Material provided -
──────────

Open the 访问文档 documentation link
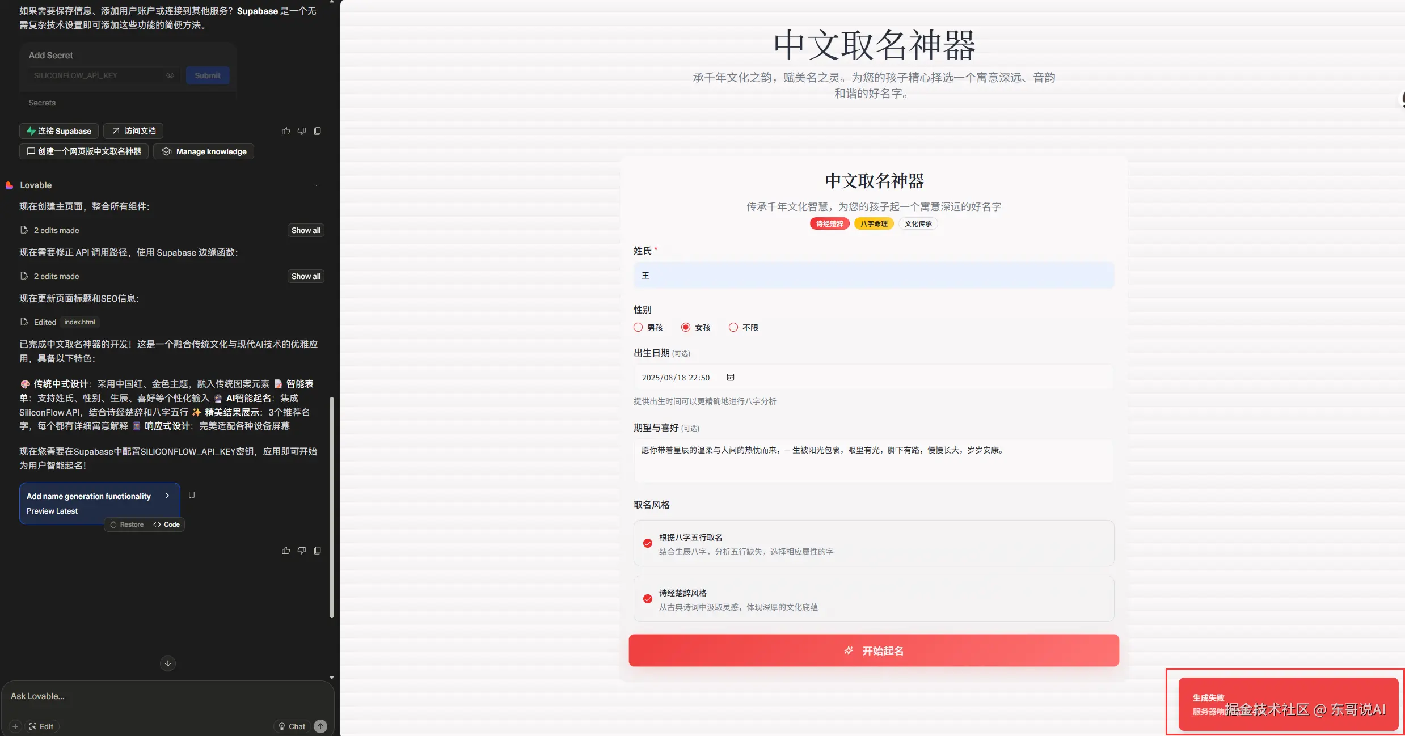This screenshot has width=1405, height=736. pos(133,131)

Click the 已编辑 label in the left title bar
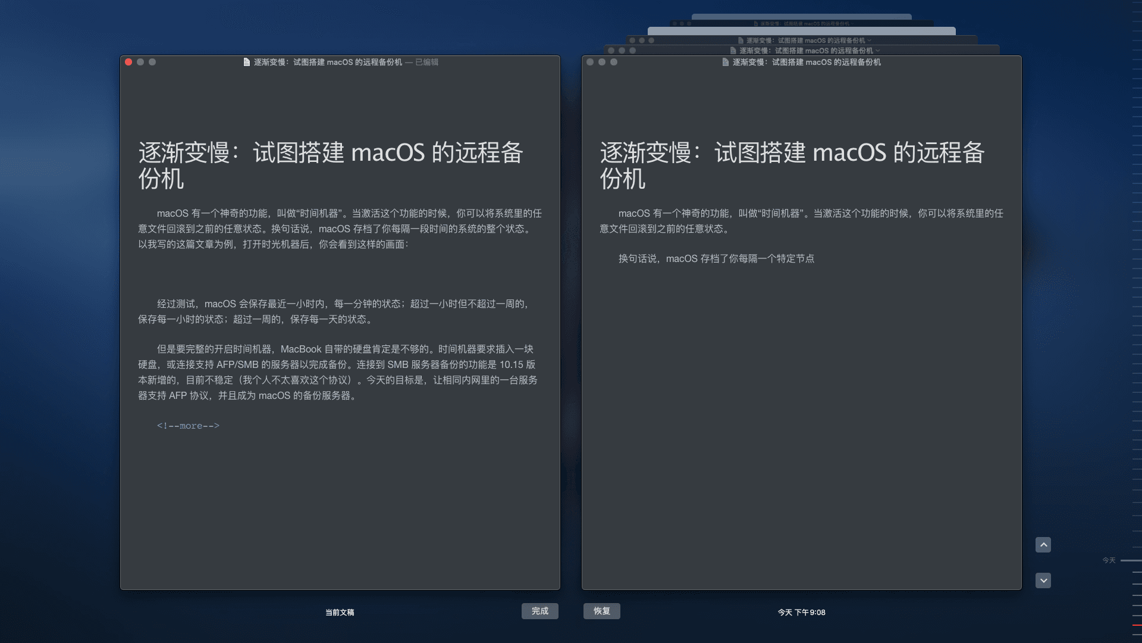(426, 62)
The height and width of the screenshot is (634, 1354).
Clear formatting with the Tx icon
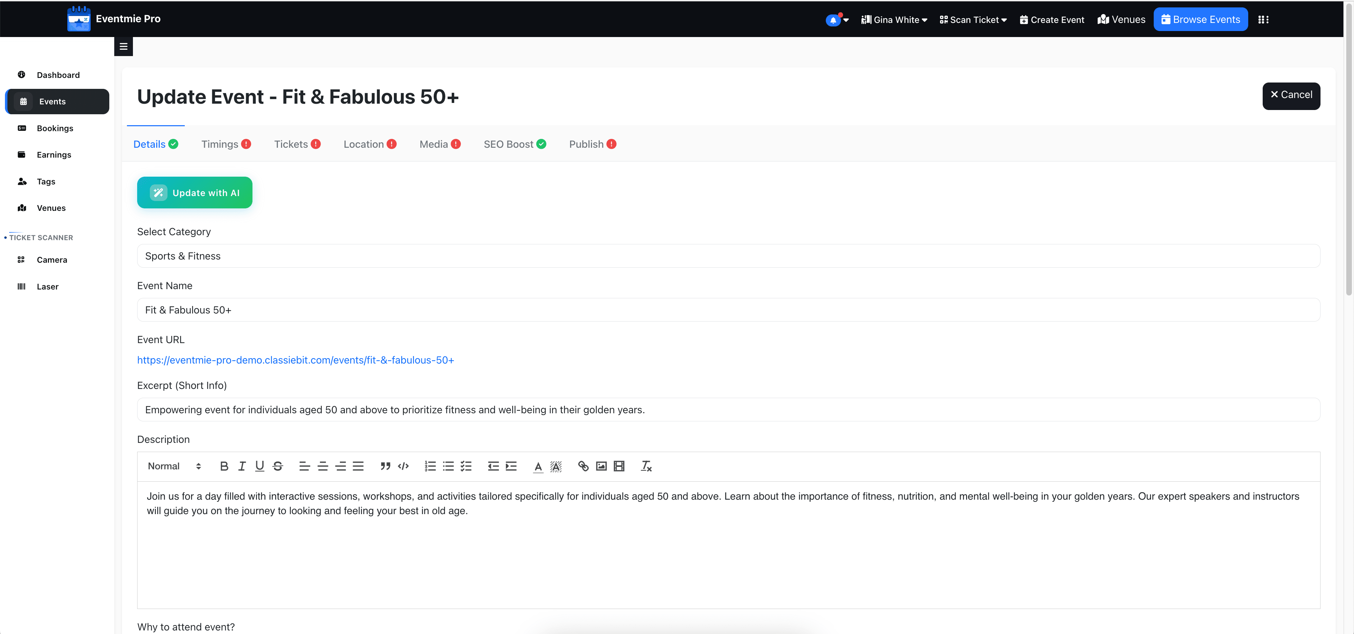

──────────

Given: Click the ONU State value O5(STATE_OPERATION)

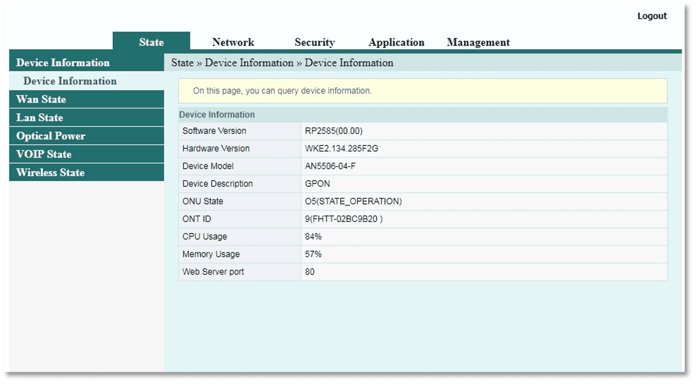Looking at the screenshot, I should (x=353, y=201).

──────────

To do - Using only the listing above, restate exactly the lines from the line containing "The height and" through the line containing "Clear formatting with the Tx icon", both included.

Solution to the exercise -
The height and width of the screenshot is (634, 1354).
Clear formatting with the Tx icon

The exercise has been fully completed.